Source records Block Start

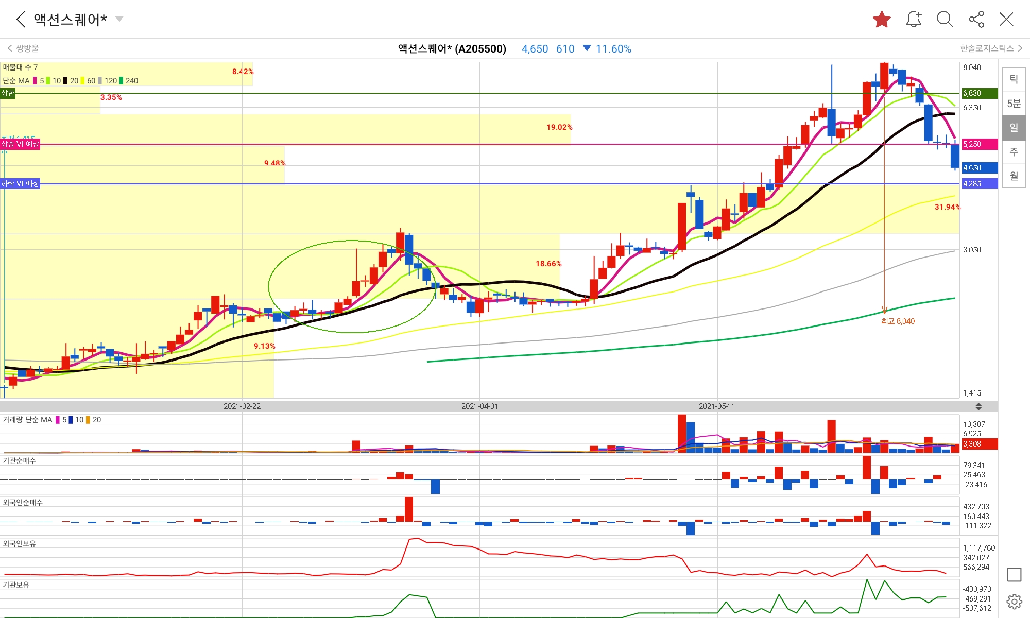Go to previous stock 쌍방울
Image resolution: width=1030 pixels, height=618 pixels.
[x=24, y=48]
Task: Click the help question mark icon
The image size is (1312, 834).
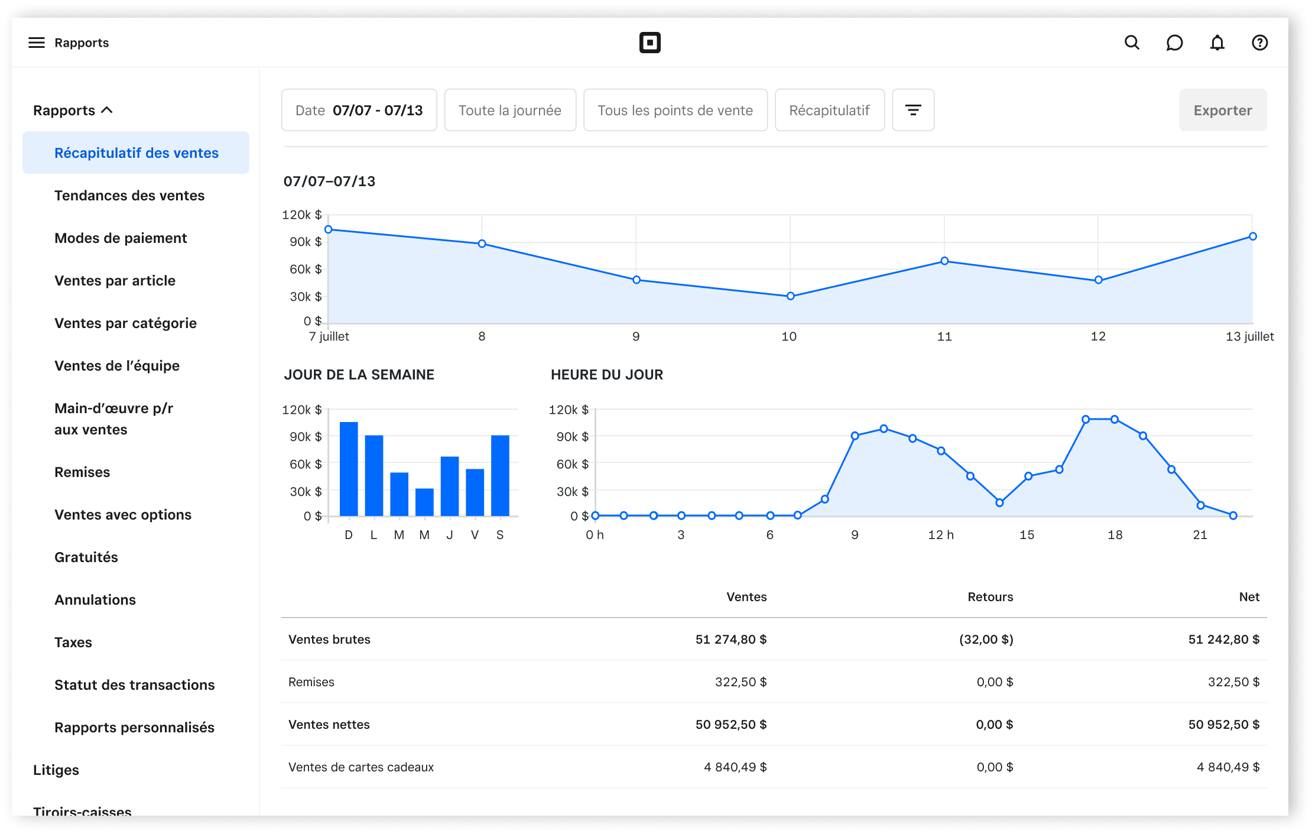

Source records Block End

The copy you give must run from the line containing "Task: Click the help question mark icon" through the last line of the records, exactly, with the pictures left out.

* Output for this task:
Task: Click the help question mark icon
The image size is (1312, 834).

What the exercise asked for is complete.